#### Data to use

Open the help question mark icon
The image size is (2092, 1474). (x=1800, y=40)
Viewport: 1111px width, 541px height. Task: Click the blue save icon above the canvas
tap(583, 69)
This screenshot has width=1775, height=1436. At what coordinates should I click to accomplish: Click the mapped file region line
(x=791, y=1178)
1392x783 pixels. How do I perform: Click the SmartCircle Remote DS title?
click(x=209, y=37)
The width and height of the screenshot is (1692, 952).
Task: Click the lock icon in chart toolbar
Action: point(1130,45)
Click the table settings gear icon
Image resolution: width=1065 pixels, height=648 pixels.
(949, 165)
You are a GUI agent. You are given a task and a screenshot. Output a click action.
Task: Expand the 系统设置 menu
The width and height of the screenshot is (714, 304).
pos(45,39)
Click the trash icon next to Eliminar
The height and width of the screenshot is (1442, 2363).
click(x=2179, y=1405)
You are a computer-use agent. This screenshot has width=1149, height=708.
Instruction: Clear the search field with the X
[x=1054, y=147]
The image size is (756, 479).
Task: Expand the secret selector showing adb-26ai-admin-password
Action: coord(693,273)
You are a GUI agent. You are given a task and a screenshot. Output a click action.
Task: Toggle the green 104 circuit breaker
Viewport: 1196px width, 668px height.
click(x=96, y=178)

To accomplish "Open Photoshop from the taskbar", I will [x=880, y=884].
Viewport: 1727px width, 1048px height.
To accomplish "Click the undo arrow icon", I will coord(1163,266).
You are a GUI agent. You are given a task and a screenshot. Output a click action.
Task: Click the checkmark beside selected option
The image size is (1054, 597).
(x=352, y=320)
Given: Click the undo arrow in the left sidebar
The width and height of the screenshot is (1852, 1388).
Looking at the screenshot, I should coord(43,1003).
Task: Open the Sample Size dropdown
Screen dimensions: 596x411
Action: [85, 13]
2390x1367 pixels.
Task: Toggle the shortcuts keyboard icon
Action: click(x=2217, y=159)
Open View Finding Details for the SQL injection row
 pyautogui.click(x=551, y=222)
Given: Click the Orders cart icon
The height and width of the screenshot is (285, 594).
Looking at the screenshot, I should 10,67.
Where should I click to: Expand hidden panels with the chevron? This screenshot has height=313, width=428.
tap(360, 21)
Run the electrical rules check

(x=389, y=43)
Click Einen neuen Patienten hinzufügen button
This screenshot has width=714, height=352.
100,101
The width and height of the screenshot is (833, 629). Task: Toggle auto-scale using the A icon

########

[Exercise requirements] Write out each entry once more, exactly as it was given.

[Solution for this problem]
Open the help question mark icon
The image size is (2092, 1474). (x=1800, y=40)
Viewport: 1111px width, 541px height. Task: Click the blue save icon above the canvas
tap(583, 69)
This screenshot has width=1775, height=1436. At what coordinates should I click to accomplish: Click the mapped file region line
(x=791, y=1178)
1392x783 pixels. How do I perform: Click the SmartCircle Remote DS title?
click(x=209, y=37)
The width and height of the screenshot is (1692, 952).
Task: Click the lock icon in chart toolbar
Action: point(1130,45)
Click the table settings gear icon
Image resolution: width=1065 pixels, height=648 pixels.
(949, 165)
You are a GUI agent. You are given a task and a screenshot. Output a click action.
Task: Expand the 系统设置 menu
The width and height of the screenshot is (714, 304).
pos(45,39)
Click the trash icon next to Eliminar
The height and width of the screenshot is (1442, 2363).
click(x=2179, y=1405)
You are a computer-use agent. This screenshot has width=1149, height=708.
Instruction: Clear the search field with the X
[x=1054, y=147]
The image size is (756, 479).
Task: Expand the secret selector showing adb-26ai-admin-password
Action: coord(693,273)
You are a GUI agent. You are given a task and a screenshot. Output a click action.
Task: Toggle the green 104 circuit breaker
Viewport: 1196px width, 668px height.
click(x=96, y=178)

To accomplish "Open Photoshop from the taskbar", I will [x=880, y=884].
Viewport: 1727px width, 1048px height.
To accomplish "Click the undo arrow icon", I will coord(1163,266).
You are a GUI agent. You are given a task and a screenshot. Output a click action.
Task: Click the checkmark beside selected option
The image size is (1054, 597).
(x=352, y=320)
Given: Click the undo arrow in the left sidebar
The width and height of the screenshot is (1852, 1388).
Looking at the screenshot, I should coord(43,1003).
Task: Open the Sample Size dropdown
Screen dimensions: 596x411
Action: [85, 13]
2390x1367 pixels.
Task: Toggle the shortcuts keyboard icon
Action: click(x=2217, y=159)
Open View Finding Details for the SQL injection row
 pyautogui.click(x=551, y=222)
Given: Click the Orders cart icon
The height and width of the screenshot is (285, 594).
Looking at the screenshot, I should 10,67.
Where should I click to: Expand hidden panels with the chevron? This screenshot has height=313, width=428.
tap(360, 21)
Run the electrical rules check

(x=389, y=43)
Click Einen neuen Patienten hinzufügen button
This screenshot has width=714, height=352.
100,101
The width and height of the screenshot is (833, 629). Task: Toggle auto-scale using the A icon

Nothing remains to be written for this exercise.